**** Records provided

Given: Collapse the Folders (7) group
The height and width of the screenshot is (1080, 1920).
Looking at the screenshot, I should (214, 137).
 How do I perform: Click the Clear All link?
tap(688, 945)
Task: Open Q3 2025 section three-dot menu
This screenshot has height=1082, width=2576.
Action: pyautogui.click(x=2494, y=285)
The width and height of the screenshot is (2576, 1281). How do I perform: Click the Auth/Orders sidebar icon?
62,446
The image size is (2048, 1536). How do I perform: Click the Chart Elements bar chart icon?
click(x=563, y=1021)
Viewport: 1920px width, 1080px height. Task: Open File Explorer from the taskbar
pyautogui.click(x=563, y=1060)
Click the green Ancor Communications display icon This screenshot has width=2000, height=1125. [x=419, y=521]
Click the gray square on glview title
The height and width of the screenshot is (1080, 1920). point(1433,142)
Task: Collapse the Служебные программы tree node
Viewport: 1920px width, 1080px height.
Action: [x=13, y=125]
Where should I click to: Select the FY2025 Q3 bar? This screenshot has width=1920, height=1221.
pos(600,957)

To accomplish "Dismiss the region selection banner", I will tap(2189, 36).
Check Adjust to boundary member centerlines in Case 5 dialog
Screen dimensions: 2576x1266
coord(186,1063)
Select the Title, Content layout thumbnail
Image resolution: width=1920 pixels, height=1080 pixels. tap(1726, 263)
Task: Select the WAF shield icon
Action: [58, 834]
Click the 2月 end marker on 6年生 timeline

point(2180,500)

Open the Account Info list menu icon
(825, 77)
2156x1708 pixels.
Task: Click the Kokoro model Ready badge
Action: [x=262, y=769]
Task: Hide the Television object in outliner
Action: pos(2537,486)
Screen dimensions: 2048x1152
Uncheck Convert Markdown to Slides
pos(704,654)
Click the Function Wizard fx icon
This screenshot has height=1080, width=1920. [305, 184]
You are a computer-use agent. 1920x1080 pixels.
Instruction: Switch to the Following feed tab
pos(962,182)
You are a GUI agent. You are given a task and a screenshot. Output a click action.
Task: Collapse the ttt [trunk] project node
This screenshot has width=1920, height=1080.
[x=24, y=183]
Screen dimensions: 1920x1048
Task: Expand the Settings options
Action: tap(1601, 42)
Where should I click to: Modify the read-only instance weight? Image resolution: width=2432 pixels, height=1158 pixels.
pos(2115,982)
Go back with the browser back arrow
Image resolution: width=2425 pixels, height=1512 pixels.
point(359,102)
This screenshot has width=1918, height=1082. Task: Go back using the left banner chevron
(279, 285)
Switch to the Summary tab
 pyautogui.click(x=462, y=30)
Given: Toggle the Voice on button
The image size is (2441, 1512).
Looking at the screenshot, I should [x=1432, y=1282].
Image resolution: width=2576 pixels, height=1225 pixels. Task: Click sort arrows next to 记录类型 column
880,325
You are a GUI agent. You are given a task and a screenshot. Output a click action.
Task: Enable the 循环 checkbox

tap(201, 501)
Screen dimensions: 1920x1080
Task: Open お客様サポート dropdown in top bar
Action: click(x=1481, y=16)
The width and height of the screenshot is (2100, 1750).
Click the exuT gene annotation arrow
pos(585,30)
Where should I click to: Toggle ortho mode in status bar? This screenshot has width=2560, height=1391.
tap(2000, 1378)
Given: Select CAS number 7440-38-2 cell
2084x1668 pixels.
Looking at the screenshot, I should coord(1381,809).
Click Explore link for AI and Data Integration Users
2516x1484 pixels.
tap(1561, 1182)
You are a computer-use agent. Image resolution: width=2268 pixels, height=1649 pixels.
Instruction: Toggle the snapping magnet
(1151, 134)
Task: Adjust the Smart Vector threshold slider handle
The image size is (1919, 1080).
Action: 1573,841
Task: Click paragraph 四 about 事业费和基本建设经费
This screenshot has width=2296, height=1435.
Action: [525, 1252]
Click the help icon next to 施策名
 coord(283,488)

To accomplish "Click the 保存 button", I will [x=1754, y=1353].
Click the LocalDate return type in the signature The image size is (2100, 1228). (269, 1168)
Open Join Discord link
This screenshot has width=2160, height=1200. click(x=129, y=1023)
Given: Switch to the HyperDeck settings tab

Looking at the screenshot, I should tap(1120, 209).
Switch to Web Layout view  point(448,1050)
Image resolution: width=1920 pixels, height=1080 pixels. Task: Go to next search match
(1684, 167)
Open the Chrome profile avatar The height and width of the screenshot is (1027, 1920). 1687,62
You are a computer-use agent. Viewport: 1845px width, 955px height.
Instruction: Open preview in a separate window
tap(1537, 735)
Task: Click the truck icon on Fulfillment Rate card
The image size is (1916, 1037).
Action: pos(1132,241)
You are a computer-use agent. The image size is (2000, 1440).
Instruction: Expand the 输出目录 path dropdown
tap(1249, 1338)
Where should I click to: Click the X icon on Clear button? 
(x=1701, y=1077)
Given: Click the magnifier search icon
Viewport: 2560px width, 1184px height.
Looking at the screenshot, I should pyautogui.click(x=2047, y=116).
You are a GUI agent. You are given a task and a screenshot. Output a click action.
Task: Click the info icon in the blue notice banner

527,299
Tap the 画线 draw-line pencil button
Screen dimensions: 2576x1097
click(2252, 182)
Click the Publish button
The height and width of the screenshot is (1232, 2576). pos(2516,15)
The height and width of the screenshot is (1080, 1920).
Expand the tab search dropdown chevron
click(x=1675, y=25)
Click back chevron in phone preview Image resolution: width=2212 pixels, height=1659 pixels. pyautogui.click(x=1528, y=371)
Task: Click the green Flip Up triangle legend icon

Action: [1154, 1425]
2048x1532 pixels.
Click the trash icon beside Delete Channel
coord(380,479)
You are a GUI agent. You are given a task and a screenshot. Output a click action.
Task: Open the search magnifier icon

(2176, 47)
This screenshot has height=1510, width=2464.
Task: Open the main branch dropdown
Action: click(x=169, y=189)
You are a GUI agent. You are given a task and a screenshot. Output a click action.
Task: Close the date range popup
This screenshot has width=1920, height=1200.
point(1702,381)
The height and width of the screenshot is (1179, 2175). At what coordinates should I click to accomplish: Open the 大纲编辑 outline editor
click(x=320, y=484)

********

Copy every entry exactly, leaving nothing out.

Given: Collapse the Folders (7) group
The height and width of the screenshot is (1080, 1920).
Looking at the screenshot, I should (214, 137).
 How do I perform: Click the Clear All link?
tap(688, 945)
Task: Open Q3 2025 section three-dot menu
This screenshot has height=1082, width=2576.
Action: pyautogui.click(x=2494, y=285)
The width and height of the screenshot is (2576, 1281). How do I perform: Click the Auth/Orders sidebar icon?
62,446
The image size is (2048, 1536). How do I perform: Click the Chart Elements bar chart icon?
click(x=563, y=1021)
Viewport: 1920px width, 1080px height. Task: Open File Explorer from the taskbar
pyautogui.click(x=563, y=1060)
Click the green Ancor Communications display icon This screenshot has width=2000, height=1125. [x=419, y=521]
Click the gray square on glview title
The height and width of the screenshot is (1080, 1920). point(1433,142)
Task: Collapse the Служебные программы tree node
Viewport: 1920px width, 1080px height.
Action: [x=13, y=125]
Where should I click to: Select the FY2025 Q3 bar? This screenshot has width=1920, height=1221.
pos(600,957)

To accomplish "Dismiss the region selection banner", I will tap(2189, 36).
Check Adjust to boundary member centerlines in Case 5 dialog
Screen dimensions: 2576x1266
coord(186,1063)
Select the Title, Content layout thumbnail
Image resolution: width=1920 pixels, height=1080 pixels. tap(1726, 263)
Task: Select the WAF shield icon
Action: [58, 834]
Click the 2月 end marker on 6年生 timeline

point(2180,500)

Open the Account Info list menu icon
(825, 77)
2156x1708 pixels.
Task: Click the Kokoro model Ready badge
Action: [x=262, y=769]
Task: Hide the Television object in outliner
Action: pos(2537,486)
Screen dimensions: 2048x1152
Uncheck Convert Markdown to Slides
pos(704,654)
Click the Function Wizard fx icon
This screenshot has height=1080, width=1920. [305, 184]
You are a computer-use agent. 1920x1080 pixels.
Instruction: Switch to the Following feed tab
pos(962,182)
You are a GUI agent. You are given a task and a screenshot. Output a click action.
Task: Collapse the ttt [trunk] project node
This screenshot has width=1920, height=1080.
[x=24, y=183]
Screen dimensions: 1920x1048
Task: Expand the Settings options
Action: tap(1601, 42)
Where should I click to: Modify the read-only instance weight? Image resolution: width=2432 pixels, height=1158 pixels.
pos(2115,982)
Go back with the browser back arrow
Image resolution: width=2425 pixels, height=1512 pixels.
point(359,102)
This screenshot has width=1918, height=1082. Task: Go back using the left banner chevron
(279, 285)
Switch to the Summary tab
 pyautogui.click(x=462, y=30)
Given: Toggle the Voice on button
The image size is (2441, 1512).
Looking at the screenshot, I should [x=1432, y=1282].
Image resolution: width=2576 pixels, height=1225 pixels. Task: Click sort arrows next to 记录类型 column
880,325
You are a GUI agent. You are given a task and a screenshot. Output a click action.
Task: Enable the 循环 checkbox

tap(201, 501)
Screen dimensions: 1920x1080
Task: Open お客様サポート dropdown in top bar
Action: click(x=1481, y=16)
The width and height of the screenshot is (2100, 1750).
Click the exuT gene annotation arrow
pos(585,30)
Where should I click to: Toggle ortho mode in status bar? This screenshot has width=2560, height=1391.
tap(2000, 1378)
Given: Select CAS number 7440-38-2 cell
2084x1668 pixels.
Looking at the screenshot, I should coord(1381,809).
Click Explore link for AI and Data Integration Users
2516x1484 pixels.
tap(1561, 1182)
You are a computer-use agent. Image resolution: width=2268 pixels, height=1649 pixels.
Instruction: Toggle the snapping magnet
(1151, 134)
Task: Adjust the Smart Vector threshold slider handle
The image size is (1919, 1080).
Action: 1573,841
Task: Click paragraph 四 about 事业费和基本建设经费
This screenshot has width=2296, height=1435.
Action: [525, 1252]
Click the help icon next to 施策名
 coord(283,488)

To accomplish "Click the 保存 button", I will [x=1754, y=1353].
Click the LocalDate return type in the signature The image size is (2100, 1228). (269, 1168)
Open Join Discord link
This screenshot has width=2160, height=1200. click(x=129, y=1023)
Given: Switch to the HyperDeck settings tab

Looking at the screenshot, I should tap(1120, 209).
Switch to Web Layout view  point(448,1050)
Image resolution: width=1920 pixels, height=1080 pixels. Task: Go to next search match
(1684, 167)
Open the Chrome profile avatar The height and width of the screenshot is (1027, 1920). 1687,62
You are a computer-use agent. Viewport: 1845px width, 955px height.
Instruction: Open preview in a separate window
tap(1537, 735)
Task: Click the truck icon on Fulfillment Rate card
The image size is (1916, 1037).
Action: pos(1132,241)
You are a computer-use agent. The image size is (2000, 1440).
Instruction: Expand the 输出目录 path dropdown
tap(1249, 1338)
Where should I click to: Click the X icon on Clear button? 
(x=1701, y=1077)
Given: Click the magnifier search icon
Viewport: 2560px width, 1184px height.
Looking at the screenshot, I should pyautogui.click(x=2047, y=116).
You are a GUI agent. You are given a task and a screenshot. Output a click action.
Task: Click the info icon in the blue notice banner

527,299
Tap the 画线 draw-line pencil button
Screen dimensions: 2576x1097
click(2252, 182)
Click the Publish button
The height and width of the screenshot is (1232, 2576). pos(2516,15)
The height and width of the screenshot is (1080, 1920).
Expand the tab search dropdown chevron
click(x=1675, y=25)
Click back chevron in phone preview Image resolution: width=2212 pixels, height=1659 pixels. pyautogui.click(x=1528, y=371)
Task: Click the green Flip Up triangle legend icon

Action: [1154, 1425]
2048x1532 pixels.
Click the trash icon beside Delete Channel
coord(380,479)
You are a GUI agent. You are given a task and a screenshot. Output a click action.
Task: Open the search magnifier icon

(2176, 47)
This screenshot has height=1510, width=2464.
Task: Open the main branch dropdown
Action: click(x=169, y=189)
You are a GUI agent. You are given a task and a screenshot. Output a click action.
Task: Close the date range popup
This screenshot has width=1920, height=1200.
point(1702,381)
The height and width of the screenshot is (1179, 2175). At what coordinates should I click to accomplish: Open the 大纲编辑 outline editor
click(x=320, y=484)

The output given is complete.